Target pointing data:
#####

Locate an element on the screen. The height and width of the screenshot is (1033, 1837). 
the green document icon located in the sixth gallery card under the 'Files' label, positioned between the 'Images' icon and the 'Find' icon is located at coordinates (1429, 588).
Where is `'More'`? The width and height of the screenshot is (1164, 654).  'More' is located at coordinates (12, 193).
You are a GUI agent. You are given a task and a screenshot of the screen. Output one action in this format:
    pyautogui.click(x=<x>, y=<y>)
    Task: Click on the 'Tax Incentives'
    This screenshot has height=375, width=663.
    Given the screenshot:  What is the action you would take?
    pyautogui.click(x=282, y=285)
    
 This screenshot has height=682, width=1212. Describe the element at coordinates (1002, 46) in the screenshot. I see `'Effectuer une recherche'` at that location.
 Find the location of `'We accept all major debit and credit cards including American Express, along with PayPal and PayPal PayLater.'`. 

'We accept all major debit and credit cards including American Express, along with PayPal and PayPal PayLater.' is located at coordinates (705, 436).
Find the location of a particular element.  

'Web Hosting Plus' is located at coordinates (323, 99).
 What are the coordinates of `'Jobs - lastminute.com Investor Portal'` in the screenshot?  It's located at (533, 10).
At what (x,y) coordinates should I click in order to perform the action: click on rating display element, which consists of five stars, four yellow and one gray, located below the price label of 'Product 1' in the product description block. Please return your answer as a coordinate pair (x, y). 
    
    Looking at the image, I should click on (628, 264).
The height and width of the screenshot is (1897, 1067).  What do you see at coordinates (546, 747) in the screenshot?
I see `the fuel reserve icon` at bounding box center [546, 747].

#####

■ **Requirements**: Write out the records from the start through the line containing "coordinates (12, 193).", including that line.

■ **Written answer**:
Locate an element on the screen. The height and width of the screenshot is (1033, 1837). 
the green document icon located in the sixth gallery card under the 'Files' label, positioned between the 'Images' icon and the 'Find' icon is located at coordinates (1429, 588).
Where is `'More'`? The width and height of the screenshot is (1164, 654).  'More' is located at coordinates (12, 193).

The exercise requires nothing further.